Support Questions

Find answers, ask questions, and share your expertise

Access Azure Blob Storage from on premise Hadoop cluster

avatar
New Contributor

I am trying to access azure blob storage from on premise hadoop cluster

Following are the steps that we need to execute: (Reference URL: http://hadoop.apache.org/docs/r2.7.1/hadoop-azure/index.html )

  1. Update core-site.xml with following parameter 

 

<property>

  <name>fs.azure.account.key.<stoarge-name>.blob.core.windows.net</name>

  <value>Access key</value>

</property>

 

 

  1. Restart the cluster
  2. Try to access azure container using following command
  3. hadoop fs -mkdir wasb://test@storage-name.blob.core.windows.net/ testDir
  4. hdfs dfs -ls wasbs://test@storagename.blob.core.windows.net/

Here, we are stuck and getting following error

hadoop fs -mkdir wasb://test@storage.blob.core.windows.net/testDir

19/12/04 08:46:37 WARN impl.MetricsConfig: Cannot locate configuration: tried hadoop-metrics2-azure-file-system.properties,hadoop-metrics2.properties

19/12/04 08:46:37 INFO impl.MetricsSystemImpl: Scheduled snapshot period at 10 second(s).

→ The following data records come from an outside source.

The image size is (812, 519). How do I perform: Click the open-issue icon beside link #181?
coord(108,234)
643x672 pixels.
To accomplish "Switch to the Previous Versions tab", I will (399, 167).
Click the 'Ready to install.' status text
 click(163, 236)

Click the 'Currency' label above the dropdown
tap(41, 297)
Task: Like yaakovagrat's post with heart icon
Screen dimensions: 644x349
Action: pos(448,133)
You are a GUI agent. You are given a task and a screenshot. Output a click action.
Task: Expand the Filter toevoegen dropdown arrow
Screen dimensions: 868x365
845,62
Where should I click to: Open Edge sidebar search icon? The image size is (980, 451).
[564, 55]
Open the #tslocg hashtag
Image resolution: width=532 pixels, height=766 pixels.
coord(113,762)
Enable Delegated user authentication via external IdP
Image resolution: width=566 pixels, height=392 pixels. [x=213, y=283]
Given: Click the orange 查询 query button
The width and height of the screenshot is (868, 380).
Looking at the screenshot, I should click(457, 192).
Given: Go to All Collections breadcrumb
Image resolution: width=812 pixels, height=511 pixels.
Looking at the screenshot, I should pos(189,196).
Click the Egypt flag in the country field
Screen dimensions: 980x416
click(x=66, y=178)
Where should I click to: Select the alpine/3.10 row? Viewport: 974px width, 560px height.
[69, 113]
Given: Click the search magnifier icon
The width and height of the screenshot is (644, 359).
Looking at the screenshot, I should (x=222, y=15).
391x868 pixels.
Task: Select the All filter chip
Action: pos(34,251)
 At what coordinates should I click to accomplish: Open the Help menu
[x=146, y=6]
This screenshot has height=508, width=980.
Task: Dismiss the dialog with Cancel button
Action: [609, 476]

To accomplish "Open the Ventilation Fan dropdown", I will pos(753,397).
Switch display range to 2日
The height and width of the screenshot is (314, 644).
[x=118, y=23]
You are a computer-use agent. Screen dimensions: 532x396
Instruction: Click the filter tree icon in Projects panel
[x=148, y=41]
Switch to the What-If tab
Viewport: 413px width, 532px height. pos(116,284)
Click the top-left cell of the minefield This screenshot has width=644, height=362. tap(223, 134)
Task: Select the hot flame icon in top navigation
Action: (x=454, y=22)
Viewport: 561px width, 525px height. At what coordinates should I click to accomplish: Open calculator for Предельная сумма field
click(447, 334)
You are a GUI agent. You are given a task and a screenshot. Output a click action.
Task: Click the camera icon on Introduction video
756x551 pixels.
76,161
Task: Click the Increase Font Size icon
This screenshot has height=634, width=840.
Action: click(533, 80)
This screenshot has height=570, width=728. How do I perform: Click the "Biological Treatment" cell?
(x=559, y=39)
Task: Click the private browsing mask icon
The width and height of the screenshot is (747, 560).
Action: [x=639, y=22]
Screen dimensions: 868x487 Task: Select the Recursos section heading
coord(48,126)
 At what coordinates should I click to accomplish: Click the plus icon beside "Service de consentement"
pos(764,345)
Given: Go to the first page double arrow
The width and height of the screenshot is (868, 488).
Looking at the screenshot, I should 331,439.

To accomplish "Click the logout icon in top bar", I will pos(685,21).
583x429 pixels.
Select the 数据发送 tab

19/12/04 08:46:37 INFO impl.MetricsSystemImpl: azure-file-system metrics system started

mkdir: com.microsoft.windowsazure.storage.StorageException: An unknown failure occurred : Connection timed out (Connection timed out)

19/12/04 09:03:25 INFO impl.MetricsSystemImpl: Stopping azure-file-system metrics system...

19/12/04 09:03:25 INFO impl.MetricsSystemImpl: azure-file-system metrics system stopped.

19/12/04 09:03:25 INFO impl.MetricsSystemImpl: azure-file-system metrics system shutdown complete.

 

I am able to hit REST apis after setting proxy. I even tried setting proxy for hadoop discp command.

as follow:

hadoop distcp -D mapreduce.map.java.opts="$DISTCP_PROXY_OPTS" -D mapreduce.reduce.java.opts="$DISTCP_PROXY_OPTS" -update -skipcrccheck -numListstatusThreads 40 hdfs://nameservice1/WMA/test-az.csv wasb://test@pallavistorage.blob.core.windows.net/

 

But still facing the same issue.

How to resolve this time out issue?

 

1 REPLY 1

avatar
Contributor

Hi @redwuie .

you can do this activity with Azure HDInsight Cluster as below LInk:-

 

http://dbmentors.blogspot.com/2018/02/integrating-hadoop-cluster-with.html(this is not on premise)

 

But as per my concern i tried a lot to do the same with on premise hadoop cluster but that not worked .

 

there is only single solution for that if you want to move data from Hadoop on premise cluster to Azure data lake or Blob then you have to use Azure Data Box.

 

 

Thanks

HadoopHelp